### TASK REQUIREMENTS
Print the entries once more, unchanged.

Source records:

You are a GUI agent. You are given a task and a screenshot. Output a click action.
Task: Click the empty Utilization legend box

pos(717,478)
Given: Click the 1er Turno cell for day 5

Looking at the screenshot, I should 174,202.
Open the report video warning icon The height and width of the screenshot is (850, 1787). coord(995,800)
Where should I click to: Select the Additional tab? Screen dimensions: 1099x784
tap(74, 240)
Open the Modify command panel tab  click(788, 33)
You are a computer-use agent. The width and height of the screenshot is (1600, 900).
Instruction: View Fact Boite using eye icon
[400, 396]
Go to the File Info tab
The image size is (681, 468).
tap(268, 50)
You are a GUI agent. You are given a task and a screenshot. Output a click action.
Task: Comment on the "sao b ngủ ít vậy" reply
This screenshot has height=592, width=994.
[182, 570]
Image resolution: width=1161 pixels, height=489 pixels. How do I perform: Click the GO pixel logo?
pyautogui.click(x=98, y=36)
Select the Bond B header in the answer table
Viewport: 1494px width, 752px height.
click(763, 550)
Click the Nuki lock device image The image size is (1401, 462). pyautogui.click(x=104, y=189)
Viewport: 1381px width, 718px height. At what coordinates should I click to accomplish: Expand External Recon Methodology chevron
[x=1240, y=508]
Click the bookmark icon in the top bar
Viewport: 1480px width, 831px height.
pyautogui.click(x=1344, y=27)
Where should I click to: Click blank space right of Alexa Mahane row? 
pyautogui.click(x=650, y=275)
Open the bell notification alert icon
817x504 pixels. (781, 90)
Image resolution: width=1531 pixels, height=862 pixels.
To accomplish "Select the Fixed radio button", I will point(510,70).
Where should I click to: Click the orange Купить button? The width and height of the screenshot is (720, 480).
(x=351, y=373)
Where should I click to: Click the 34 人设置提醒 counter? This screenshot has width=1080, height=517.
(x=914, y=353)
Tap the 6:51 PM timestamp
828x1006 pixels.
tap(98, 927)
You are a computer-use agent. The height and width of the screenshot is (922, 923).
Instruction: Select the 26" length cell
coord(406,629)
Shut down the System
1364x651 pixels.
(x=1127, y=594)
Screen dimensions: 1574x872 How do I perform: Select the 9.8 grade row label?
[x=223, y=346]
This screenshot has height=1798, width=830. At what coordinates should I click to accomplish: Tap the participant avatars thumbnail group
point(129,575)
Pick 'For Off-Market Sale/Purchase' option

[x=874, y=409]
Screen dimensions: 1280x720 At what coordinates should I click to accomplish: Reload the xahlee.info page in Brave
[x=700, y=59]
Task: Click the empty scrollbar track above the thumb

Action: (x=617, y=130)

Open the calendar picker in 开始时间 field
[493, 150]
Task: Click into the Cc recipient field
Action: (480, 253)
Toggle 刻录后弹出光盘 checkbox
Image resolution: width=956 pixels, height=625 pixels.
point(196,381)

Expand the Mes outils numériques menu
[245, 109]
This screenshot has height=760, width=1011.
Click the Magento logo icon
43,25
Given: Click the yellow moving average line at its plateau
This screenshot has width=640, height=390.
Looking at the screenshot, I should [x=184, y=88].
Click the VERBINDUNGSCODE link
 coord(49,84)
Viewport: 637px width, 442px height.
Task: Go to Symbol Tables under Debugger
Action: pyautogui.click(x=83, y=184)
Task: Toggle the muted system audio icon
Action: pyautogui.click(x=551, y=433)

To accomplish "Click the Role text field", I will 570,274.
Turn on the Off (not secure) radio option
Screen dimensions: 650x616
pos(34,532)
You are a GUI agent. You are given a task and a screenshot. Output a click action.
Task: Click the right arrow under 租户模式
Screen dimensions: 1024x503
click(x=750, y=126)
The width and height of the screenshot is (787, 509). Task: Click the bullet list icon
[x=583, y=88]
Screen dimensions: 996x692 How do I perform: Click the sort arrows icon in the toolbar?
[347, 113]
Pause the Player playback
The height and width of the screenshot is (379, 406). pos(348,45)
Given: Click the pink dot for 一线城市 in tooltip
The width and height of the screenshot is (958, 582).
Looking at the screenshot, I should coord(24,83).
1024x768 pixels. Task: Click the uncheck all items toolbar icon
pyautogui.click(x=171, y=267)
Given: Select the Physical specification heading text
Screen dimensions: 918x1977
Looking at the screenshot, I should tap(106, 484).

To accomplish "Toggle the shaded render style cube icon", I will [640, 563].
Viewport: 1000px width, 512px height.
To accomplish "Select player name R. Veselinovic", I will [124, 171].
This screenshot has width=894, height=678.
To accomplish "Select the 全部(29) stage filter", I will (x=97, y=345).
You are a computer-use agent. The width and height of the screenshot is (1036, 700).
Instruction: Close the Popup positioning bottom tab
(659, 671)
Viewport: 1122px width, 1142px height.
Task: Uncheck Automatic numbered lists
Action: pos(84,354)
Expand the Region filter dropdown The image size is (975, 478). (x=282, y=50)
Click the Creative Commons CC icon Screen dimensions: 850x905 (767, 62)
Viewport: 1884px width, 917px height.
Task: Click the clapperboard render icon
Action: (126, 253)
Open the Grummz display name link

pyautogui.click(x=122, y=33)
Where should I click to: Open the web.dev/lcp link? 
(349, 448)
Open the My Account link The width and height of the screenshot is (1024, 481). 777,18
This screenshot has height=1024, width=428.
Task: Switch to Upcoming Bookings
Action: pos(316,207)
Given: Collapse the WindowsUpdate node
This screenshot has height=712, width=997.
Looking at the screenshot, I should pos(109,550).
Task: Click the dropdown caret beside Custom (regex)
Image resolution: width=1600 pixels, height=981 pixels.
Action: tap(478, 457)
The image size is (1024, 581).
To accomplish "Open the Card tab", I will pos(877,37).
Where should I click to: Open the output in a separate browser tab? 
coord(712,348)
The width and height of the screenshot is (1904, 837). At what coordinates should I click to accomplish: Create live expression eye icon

### REPLY TO THE EXERCISE
You are a GUI agent. You are given a task and a screenshot. Output a click action.
Task: Click the empty Utilization legend box

pos(717,478)
Given: Click the 1er Turno cell for day 5

Looking at the screenshot, I should 174,202.
Open the report video warning icon The height and width of the screenshot is (850, 1787). coord(995,800)
Where should I click to: Select the Additional tab? Screen dimensions: 1099x784
tap(74, 240)
Open the Modify command panel tab  click(788, 33)
You are a computer-use agent. The width and height of the screenshot is (1600, 900).
Instruction: View Fact Boite using eye icon
[400, 396]
Go to the File Info tab
The image size is (681, 468).
tap(268, 50)
You are a GUI agent. You are given a task and a screenshot. Output a click action.
Task: Comment on the "sao b ngủ ít vậy" reply
This screenshot has height=592, width=994.
[182, 570]
Image resolution: width=1161 pixels, height=489 pixels. How do I perform: Click the GO pixel logo?
pyautogui.click(x=98, y=36)
Select the Bond B header in the answer table
Viewport: 1494px width, 752px height.
click(763, 550)
Click the Nuki lock device image The image size is (1401, 462). pyautogui.click(x=104, y=189)
Viewport: 1381px width, 718px height. At what coordinates should I click to accomplish: Expand External Recon Methodology chevron
[x=1240, y=508]
Click the bookmark icon in the top bar
Viewport: 1480px width, 831px height.
pyautogui.click(x=1344, y=27)
Where should I click to: Click blank space right of Alexa Mahane row? 
pyautogui.click(x=650, y=275)
Open the bell notification alert icon
817x504 pixels. (781, 90)
Image resolution: width=1531 pixels, height=862 pixels.
To accomplish "Select the Fixed radio button", I will point(510,70).
Where should I click to: Click the orange Купить button? The width and height of the screenshot is (720, 480).
(x=351, y=373)
Where should I click to: Click the 34 人设置提醒 counter? This screenshot has width=1080, height=517.
(x=914, y=353)
Tap the 6:51 PM timestamp
828x1006 pixels.
tap(98, 927)
You are a computer-use agent. The height and width of the screenshot is (922, 923).
Instruction: Select the 26" length cell
coord(406,629)
Shut down the System
1364x651 pixels.
(x=1127, y=594)
Screen dimensions: 1574x872 How do I perform: Select the 9.8 grade row label?
[x=223, y=346]
This screenshot has height=1798, width=830. At what coordinates should I click to accomplish: Tap the participant avatars thumbnail group
point(129,575)
Pick 'For Off-Market Sale/Purchase' option

[x=874, y=409]
Screen dimensions: 1280x720 At what coordinates should I click to accomplish: Reload the xahlee.info page in Brave
[x=700, y=59]
Task: Click the empty scrollbar track above the thumb

Action: (x=617, y=130)

Open the calendar picker in 开始时间 field
[493, 150]
Task: Click into the Cc recipient field
Action: (480, 253)
Toggle 刻录后弹出光盘 checkbox
Image resolution: width=956 pixels, height=625 pixels.
point(196,381)

Expand the Mes outils numériques menu
[245, 109]
This screenshot has height=760, width=1011.
Click the Magento logo icon
43,25
Given: Click the yellow moving average line at its plateau
This screenshot has width=640, height=390.
Looking at the screenshot, I should [x=184, y=88].
Click the VERBINDUNGSCODE link
 coord(49,84)
Viewport: 637px width, 442px height.
Task: Go to Symbol Tables under Debugger
Action: pyautogui.click(x=83, y=184)
Task: Toggle the muted system audio icon
Action: pyautogui.click(x=551, y=433)

To accomplish "Click the Role text field", I will 570,274.
Turn on the Off (not secure) radio option
Screen dimensions: 650x616
pos(34,532)
You are a GUI agent. You are given a task and a screenshot. Output a click action.
Task: Click the right arrow under 租户模式
Screen dimensions: 1024x503
click(x=750, y=126)
The width and height of the screenshot is (787, 509). Task: Click the bullet list icon
[x=583, y=88]
Screen dimensions: 996x692 How do I perform: Click the sort arrows icon in the toolbar?
[347, 113]
Pause the Player playback
The height and width of the screenshot is (379, 406). pos(348,45)
Given: Click the pink dot for 一线城市 in tooltip
The width and height of the screenshot is (958, 582).
Looking at the screenshot, I should coord(24,83).
1024x768 pixels. Task: Click the uncheck all items toolbar icon
pyautogui.click(x=171, y=267)
Given: Select the Physical specification heading text
Screen dimensions: 918x1977
Looking at the screenshot, I should tap(106, 484).

To accomplish "Toggle the shaded render style cube icon", I will [640, 563].
Viewport: 1000px width, 512px height.
To accomplish "Select player name R. Veselinovic", I will [124, 171].
This screenshot has width=894, height=678.
To accomplish "Select the 全部(29) stage filter", I will (x=97, y=345).
You are a computer-use agent. The width and height of the screenshot is (1036, 700).
Instruction: Close the Popup positioning bottom tab
(659, 671)
Viewport: 1122px width, 1142px height.
Task: Uncheck Automatic numbered lists
Action: pos(84,354)
Expand the Region filter dropdown The image size is (975, 478). (x=282, y=50)
Click the Creative Commons CC icon Screen dimensions: 850x905 (767, 62)
Viewport: 1884px width, 917px height.
Task: Click the clapperboard render icon
Action: (126, 253)
Open the Grummz display name link

pyautogui.click(x=122, y=33)
Where should I click to: Open the web.dev/lcp link? 
(349, 448)
Open the My Account link The width and height of the screenshot is (1024, 481). 777,18
This screenshot has height=1024, width=428.
Task: Switch to Upcoming Bookings
Action: pos(316,207)
Given: Collapse the WindowsUpdate node
This screenshot has height=712, width=997.
Looking at the screenshot, I should pos(109,550).
Task: Click the dropdown caret beside Custom (regex)
Image resolution: width=1600 pixels, height=981 pixels.
Action: tap(478, 457)
The image size is (1024, 581).
To accomplish "Open the Card tab", I will pos(877,37).
Where should I click to: Open the output in a separate browser tab? 
coord(712,348)
The width and height of the screenshot is (1904, 837). At what coordinates should I click to accomplish: Create live expression eye icon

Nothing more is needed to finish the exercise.